For heart failure patients with obvious symptoms, surgery has long been associated with a greater risk of complications and death. But the current study offers fresh evidence that even heart failure patients without symptoms have an increased mortality risk, said senior study author Dr. Sherry Wren, vice chair of surgery at Stanford University School of Medicine and chief of general surgery at Palo Alto Veterans Health Care System.

Researchers analyzed 90-day surgical mortality rates for nearly 48,000 patients with heart failure and nearly 562,000 patients without heart failure. None of them had emergency operations or heart surgery.

During the study, 2,635 people with heart failure, or 5.5 percent, died within 90 days of their operations, as did 6,881 patients without heart failure, or 1.2 percent.

Symptomatic heart failure patients were more than twice as likely to die as people without heart failure, the study found. Asymptomatic heart failure patients were still 53 percent more likely to die.

“All decisions for surgery are about risk tradeoffs and benefit gains, and in many cases the benefits will still outweigh the risks and surgery should proceed,” Wren said by email.

While doctors and patients should be discussing risks and benefits already, the current study findings should help those conversations become more nuanced, particularly for asymptomatic heart failure patients, Wren said.

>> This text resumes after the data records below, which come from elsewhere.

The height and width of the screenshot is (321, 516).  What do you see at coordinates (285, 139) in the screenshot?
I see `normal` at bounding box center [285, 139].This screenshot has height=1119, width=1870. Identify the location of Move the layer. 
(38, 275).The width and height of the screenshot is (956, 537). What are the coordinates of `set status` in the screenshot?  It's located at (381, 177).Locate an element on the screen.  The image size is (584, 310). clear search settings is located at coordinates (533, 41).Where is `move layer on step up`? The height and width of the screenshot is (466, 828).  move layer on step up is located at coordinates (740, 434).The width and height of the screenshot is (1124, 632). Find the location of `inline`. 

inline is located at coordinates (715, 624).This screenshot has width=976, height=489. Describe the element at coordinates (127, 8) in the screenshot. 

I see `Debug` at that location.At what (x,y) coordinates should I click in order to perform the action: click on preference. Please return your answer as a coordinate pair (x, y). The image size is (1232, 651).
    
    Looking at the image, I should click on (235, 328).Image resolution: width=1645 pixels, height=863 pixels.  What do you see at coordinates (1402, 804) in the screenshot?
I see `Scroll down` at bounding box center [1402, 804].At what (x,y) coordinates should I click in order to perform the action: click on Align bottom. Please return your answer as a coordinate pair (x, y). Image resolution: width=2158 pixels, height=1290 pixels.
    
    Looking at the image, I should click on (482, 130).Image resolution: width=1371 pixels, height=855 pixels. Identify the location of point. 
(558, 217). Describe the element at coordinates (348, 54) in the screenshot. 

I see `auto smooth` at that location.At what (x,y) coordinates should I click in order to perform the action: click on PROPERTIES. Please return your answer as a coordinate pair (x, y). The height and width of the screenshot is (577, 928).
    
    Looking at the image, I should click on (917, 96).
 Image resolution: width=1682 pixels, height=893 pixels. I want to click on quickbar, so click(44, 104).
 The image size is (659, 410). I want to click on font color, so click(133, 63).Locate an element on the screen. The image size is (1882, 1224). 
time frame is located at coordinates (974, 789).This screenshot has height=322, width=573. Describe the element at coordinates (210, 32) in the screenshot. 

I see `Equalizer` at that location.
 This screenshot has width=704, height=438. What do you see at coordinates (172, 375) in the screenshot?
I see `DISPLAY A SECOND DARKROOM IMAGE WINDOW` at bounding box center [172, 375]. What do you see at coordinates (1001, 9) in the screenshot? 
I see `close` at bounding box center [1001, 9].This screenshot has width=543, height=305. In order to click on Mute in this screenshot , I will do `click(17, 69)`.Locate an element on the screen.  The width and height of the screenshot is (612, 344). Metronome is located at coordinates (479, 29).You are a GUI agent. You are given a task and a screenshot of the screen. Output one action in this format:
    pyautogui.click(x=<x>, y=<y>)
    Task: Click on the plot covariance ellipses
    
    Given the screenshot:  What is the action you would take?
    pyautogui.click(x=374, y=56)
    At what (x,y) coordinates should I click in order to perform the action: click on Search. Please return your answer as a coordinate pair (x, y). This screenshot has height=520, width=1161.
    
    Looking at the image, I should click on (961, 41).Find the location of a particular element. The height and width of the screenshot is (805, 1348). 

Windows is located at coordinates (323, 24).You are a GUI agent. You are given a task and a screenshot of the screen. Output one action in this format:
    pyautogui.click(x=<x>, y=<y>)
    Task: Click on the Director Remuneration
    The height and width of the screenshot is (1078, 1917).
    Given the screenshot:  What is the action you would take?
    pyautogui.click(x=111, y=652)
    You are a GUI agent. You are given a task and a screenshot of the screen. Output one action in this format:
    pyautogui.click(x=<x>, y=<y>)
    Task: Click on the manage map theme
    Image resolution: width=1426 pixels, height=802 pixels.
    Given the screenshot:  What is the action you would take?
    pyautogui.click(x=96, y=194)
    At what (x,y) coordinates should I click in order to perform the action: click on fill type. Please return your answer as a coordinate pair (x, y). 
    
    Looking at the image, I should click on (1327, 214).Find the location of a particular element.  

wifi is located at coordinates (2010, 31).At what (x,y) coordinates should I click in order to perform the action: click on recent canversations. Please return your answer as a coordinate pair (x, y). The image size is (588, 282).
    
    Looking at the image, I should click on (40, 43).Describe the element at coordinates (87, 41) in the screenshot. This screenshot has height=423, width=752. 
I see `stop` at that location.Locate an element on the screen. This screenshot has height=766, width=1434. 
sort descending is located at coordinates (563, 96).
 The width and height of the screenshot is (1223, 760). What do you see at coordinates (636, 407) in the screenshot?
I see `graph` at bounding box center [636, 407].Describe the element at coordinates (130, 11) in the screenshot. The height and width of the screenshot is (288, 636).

Heart failure happens when the heart muscle is too weak to pump enough blood through the body. Symptoms can include fatigue, weight gain from fluid retention, shortness of breath and coughing or wheezing.

Patients with heart failure can also develop what’s known as a decreased left ventricular ejection fraction, or a reduced ability of the heart’s main pumping chamber to push oxygenated blood out of the heart into the rest of the body.

In the study, even heart failure patients without symptoms and with a normal ejection fraction were still 46 percent more likely to die after surgery than people without heart failure.

The heart failure patients were more likely to be male, obese, white, and older — 69 years old on average compared with 59 for people without heart failure. They also tended to have more complex chronic health problems than people without heart failure.

Patients with heart failure also underwent more complex operations than people without heart failure.

One limitation of the study, published in JAMA, is that long-term survival rates might be different than the 90-day results examined in the study.

Even so, the results confirm that all heart failure patients need to be cautious about approaching elective surgery and make sure they manage their disease as much as possible before their operations, said Dr. Amrut Ambardekar, a cardiology researcher at the University of Colorado Anschutz Medical Campus in Aurora, who wasn’t involved in the study.

“Patients with heart failure can be treated to (stabilize) their symptoms; however, this balance can be easily tipped by the stress of a surgery,” Ambardekar said by email.

“Elective surgeries can stress the body due to anesthesia, administration of fluids, surgical bleeding, and/or addition of new medications, and these stressors can destabilize a patient with heart failure even if his/her symptoms were well controlled prior to surgery.”

In some instances, heart failure patients with symptoms or with decreased pumping ability may want to put off elective surgery, said Dr. Clare Atzema of the University of Toronto and the Sunnybrook Research Institute.

“If the surgery can be put off, then there may be time to stabilize the heart failure with medications (and therefore decrease the risk side of the equation),” Atzema, who wasn’t involved in the study, said by email. “Patients who are keen to get their surgery quickly need to know this.